(Task description):
Please print the heel bone abstract below word for word, from "Thirty-five patients aged" to "TE2/TE1 and TE3/TE1.".

(Study text):
Machann J, Schnatterbeck P, Raible A, Lutz O, Claussen CD, Schick F. Magnetic resonance osteodensitometry in human heel bones: Correlation with quantitative computed tomography using different measuring parameters. Invest Radiol 2000:35:393–400.
RATIONALE AND OBJECTIVES.
Density of trabecular bone structures in human heel bones was assessed by 3D magnetic resonance (MR) gradient echo imaging (GEI) with multiple echoes. Different spatial resolutions were applied to investigate the influence of the pixel size on signal characteristics in GEI and to find suitable measuring parameters for a maximum correlation between GEI and bone mineral density obtained by quantitative computed tomography (QCT).
Thirty-five patients aged 31 to 65 years with suspected osteoporosis underwent MR and QCT examinations of the heel bones. The MR protocol included 3D GEI with three echo times (TE1 = 9.3, TE2 = 27.9, and TE3 = 46.5 ms) and isotropic pixel sizes of (0.6 mm)3, (1.2 mm)3, and (2.4 mm)3. Several subregions in the heel bones were analyzed. For determination of signal reduction with increasing TE, signal intensity ratios were calculated pixelwise from images with TE2/TE1 and TE3/TE1.

(Stored items)
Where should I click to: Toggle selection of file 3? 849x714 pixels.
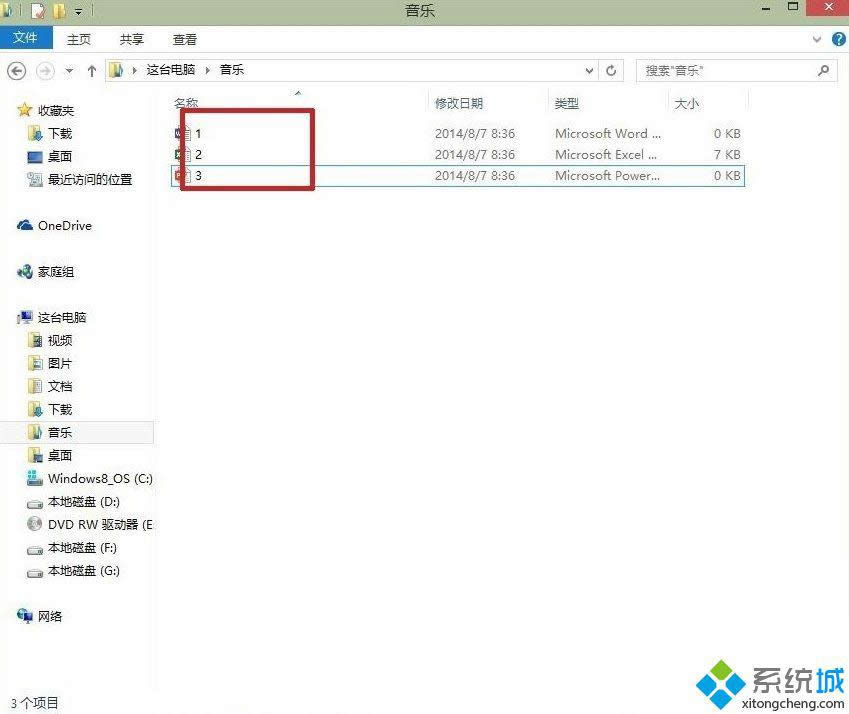[x=181, y=175]
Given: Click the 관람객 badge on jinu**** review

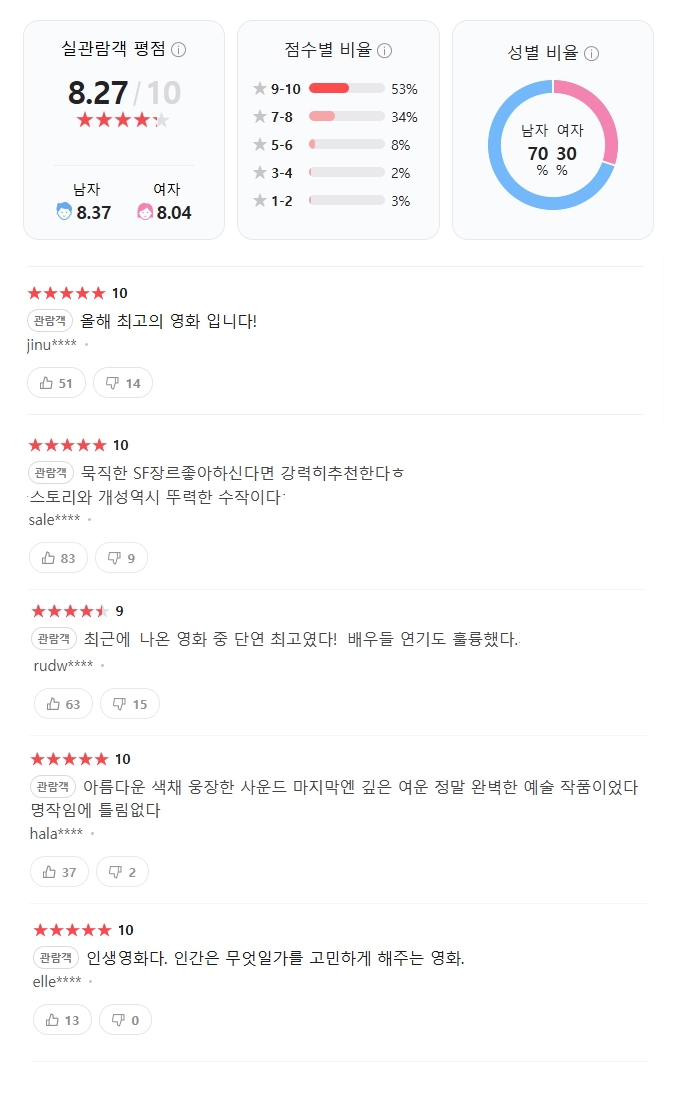Looking at the screenshot, I should pos(50,321).
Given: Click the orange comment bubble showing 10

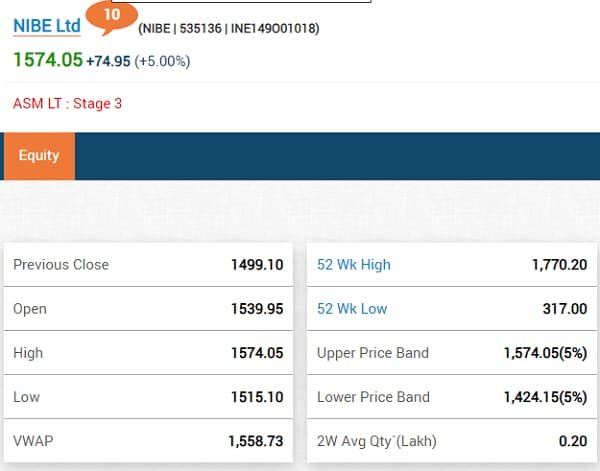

(Response below):
Thirty-five patients aged 31 to 65 years with suspected osteoporosis underwent MR and QCT examinations of the heel bones. The MR protocol included 3D GEI with three echo times (TE1 = 9.3, TE2 = 27.9, and TE3 = 46.5 ms) and isotropic pixel sizes of (0.6 mm)3, (1.2 mm)3, and (2.4 mm)3. Several subregions in the heel bones were analyzed. For determination of signal reduction with increasing TE, signal intensity ratios were calculated pixelwise from images with TE2/TE1 and TE3/TE1.